Budget airline Indonesia AirAsia has canceled its plan to open new international routes from the archipelago due to rising costs in the airline industry resulting from the weakening of the rupiah against the US dollar.
AirAsia Group CEO Tony Fernandes said the aviation industry in Indonesia would likely still face tough challenges this year amid the depreciation of the rupiah, higher airport taxes and the absence of improvements in the airport’s capacity.
“AirAsia has tried to develop many international routes but the airport tax keeps going up so we have to cancel routes,” Fernandes told reporters on the sidelines of the Invest Malaysia 2014 conference in Kuala Lumpur on Monday.
“Indonesian airlines have been squeezed from two sides — rising costs and a lack of capacity growth,” he said, referring to slow growth in airport infrastructure in the country.
“The demand is huge but there is not enough landing space in Indonesia,” he said.
As previously reported, state-run airport operator PT Angkasa Pura II (AP II) officially increased passenger service charges, known as airport tax, in three airports in Sumatra.
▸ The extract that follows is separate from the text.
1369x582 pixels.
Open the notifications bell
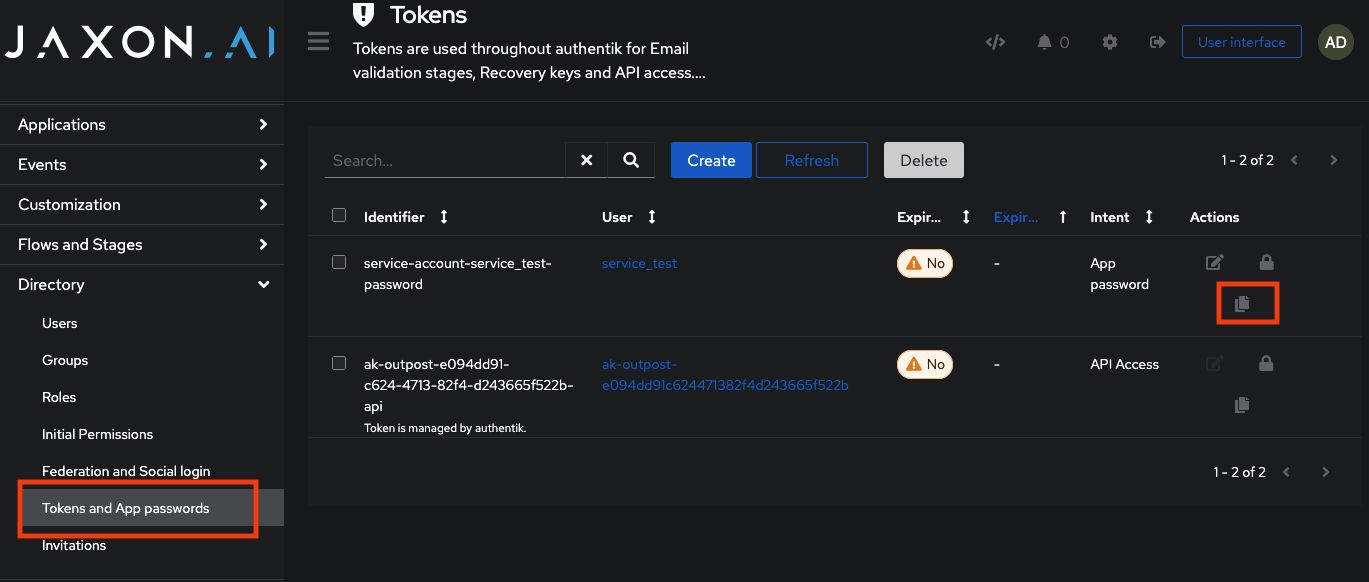(1046, 42)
For instance, for every domestic flight from Kualanamu International Airport in Deli Serdang, North Sumatra, passengers will be charged Rp 60,000 (US$5.07), up from Rp 35,000, or Rp 200,000, up from Rp 75,000, for international flights.
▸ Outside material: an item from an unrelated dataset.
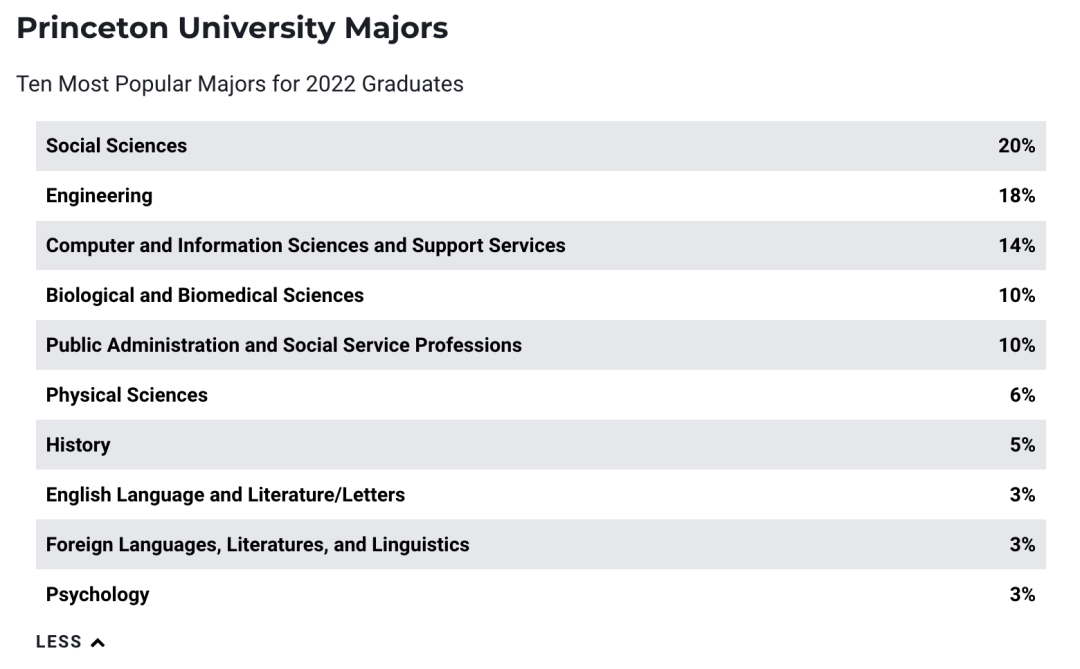Click the Princeton University Majors heading
This screenshot has width=1080, height=669.
(232, 28)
AP II’s sister company PT Angkasa Pura I, which manages airports in the eastern half of the country, has increased airport taxes in its five international airports. For every domestic flight from the airports in Bali, East Kalimantan and East Java, passengers are charged Rp 75,000, while the cost is Rp 200,000 for international flights.
Fernandes said the Malaysia-based carrier, which set up a regional headquarters in Jakarta in 2012, had also decided to rationalize its routes, as it had stopped several services in Indonesia on the back of efficiency measures.
Indonesia AirAsia has stopped services from Makassar, South Sulawesi, to Surabaya, East Java and to Denpasar, Bali starting June 1.
“I think a lot of airlines in Indonesia are losing a lot of money. Indonesia AirAsia may make some money this year, but it will be very difficult. The rupiah collapsed and so I think you see more and more airlines struggling. On the other side, airports are not helping airlines,” he said.
“Indonesian aviation could be massive but costs are going up too fast and its not as affordable as it was,” he continued.
Fernandes said the upcoming ASEAN single market, or AEC 2015, that was set to come into effect at the end of 2015 would create a big opportunity for the airline industry, particularly budget airlines.
However, it was not yet supported by adequate infrastructure in some member countries.
“Because of budget airlines such as Air Asia, people are traveling a lot more. The potential is huge, but I think the government has to look after the airports,” he said.
In addition, Indonesia AirAsia has delayed its plan to launch an initial public offering (IPO) this year due to the presidential election affecting the market.
“We won’t make money at the moment. The market has to be stabilized first. We’ll see how the market goes after the election,” Fernandes told The Jakarta Post.
The airline had expected to launch an IPO in the third quarter of 2013 and had appointed an underwriter.
In 2014, AirAsia is hoping to accommodate 8 million passengers.
At present, the airline operates 30 airplanes, covering five main hubs in Bali; Bandung, West Java; Jakarta; Medan, North Sumatra; and Surabaya.